The Museum of Old and New Art (MONA) is a short ferry ride upriver. Unlike any other Australian museum, MONA’s humorous and rather odd art was the brainchild of a local philanthropist. Carved out of sandstone and looking more like a bunker than museum, the catamaran ferry transporting visitors there offers a “posh pit” with champagne and canapés. All Aussies (Tassies included) love their food and drinks!

Sites that speak to Tasmania’s convict history are Richmond Historic Village and Port Arthur. While America was gaining its independence, the British practice of sending repeat criminal offenders to the American colonies ended, and Australia became the alternative. From the late 1700s to mid-1800s, more than 160,000 convicts entered Australia. Most of the inmates’ offenses were trivial (stealing small items or livestock), but British punishment of minor crimes, even by women and children, was harsh, especially for repeat offenders. When faced with hanging versus transportation to a penal colony for a set number of years, most offenders chose the latter. The British believed prisoners could be reformed through a combination of backbreaking work, religion, education, and trade-training, which guaranteed employment once freed. Wherever prisoners went, industry and manufacturing grew as penal colonies strove to be self-sustaining and profitable. Many convicts’ skills and labor created what would become the infrastructure of Australian society.
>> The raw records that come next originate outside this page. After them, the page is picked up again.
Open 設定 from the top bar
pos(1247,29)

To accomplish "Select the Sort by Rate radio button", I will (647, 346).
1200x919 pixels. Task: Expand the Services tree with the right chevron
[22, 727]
Port Arthur – Located on a peninsula attached to Tasmania by a narrow isthmus, Port Arthur is just a 25-mile straight-shot from Hobart, but 62 miles by road. That isolation and formidable geography gave it a feared reputation. Considered Tasmania’s most popular tourist attraction, visiting Australia’s best-preserved prison site is well worth the drive. Begun as a penal colony timber camp, it soon grew into a center for brick making and shipbuilding. To sustain the needs of the prison population, as well as support staff and their families, inmates took on shoemaking, blacksmithing, farming, and domestic service. By 1853, Britain ceased transporting prisoners, but the colony remained afloat economically by housing the infirm and mentally ill. Port Arthur eventually fell into decline and was closed after it was no longer profitable. Because if its surreal beauty and horror, as well as a need to memorialize the country’s convict heritage, Australia’s government decided to preserve Port Arthur. It is now a UNESCO World Heritage Site.
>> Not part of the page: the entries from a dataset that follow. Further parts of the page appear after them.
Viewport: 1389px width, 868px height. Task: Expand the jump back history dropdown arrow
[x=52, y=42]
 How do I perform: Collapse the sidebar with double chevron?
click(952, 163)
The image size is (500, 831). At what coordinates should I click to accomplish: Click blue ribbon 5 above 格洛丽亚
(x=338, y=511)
Richmond Gaol – Located just 20 minutes north of Hobart, Richmond Gaol is the oldest intact jail in Australia, predating Port Arthur by five years. More of a British colonial administrative site to oversee convicts, Richmond was the location where prisoners received punishment for offenses and remission of sentences for good behavior and “moral reform.” The picturesque arches of Richmond Bridge as well as the courthouse, church, and other structures (now filled with cafes and boutiques) stand as lasting reminders of this forced migration and labor.
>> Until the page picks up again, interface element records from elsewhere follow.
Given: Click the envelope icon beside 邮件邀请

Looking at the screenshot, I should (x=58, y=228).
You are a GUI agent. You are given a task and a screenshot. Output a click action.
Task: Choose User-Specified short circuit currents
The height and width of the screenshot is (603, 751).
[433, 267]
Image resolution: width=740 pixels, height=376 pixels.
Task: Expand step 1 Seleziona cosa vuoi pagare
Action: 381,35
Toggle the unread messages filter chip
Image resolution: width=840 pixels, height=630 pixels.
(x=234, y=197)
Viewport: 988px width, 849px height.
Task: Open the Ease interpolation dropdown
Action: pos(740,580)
Bonorong Wildlife Sanctuary – Due to its relative isolation, Tasmania is home to many animals, which are extinct everywhere except this island refuge. In fact, the only reason many of us recognize the word “Tasmania” is thanks to one of this island’s smaller marsupials, the Tasmanian Devil. Known only as an ill-tempered Looney Tunes character by many, at Bonorong visitors can see this and other animals up close. As a 24-hour rescue service and sanctuary for the injured, a breeding facility for the endangered, and an educational center for visitors, it’s also home to a wonderful array of creatures. Friendly wallabies and kangaroos, echidnas (ant-eater-like mammals), koalas, bettongs (mouse-like kangaroos), quolls (a cat-like marsupial), and wombats (sweet, shy little bear-like marsupials) abound. Staffed by passionate rangers eager to introduce these animals, mend, and then return them to the wild, this was my favorite memory of Tasmania.

With a welcoming atmosphere, warm residents, and sites easy to access, jump if you have a chance to visit Tasmania. Just pack some Dramamine for the journey!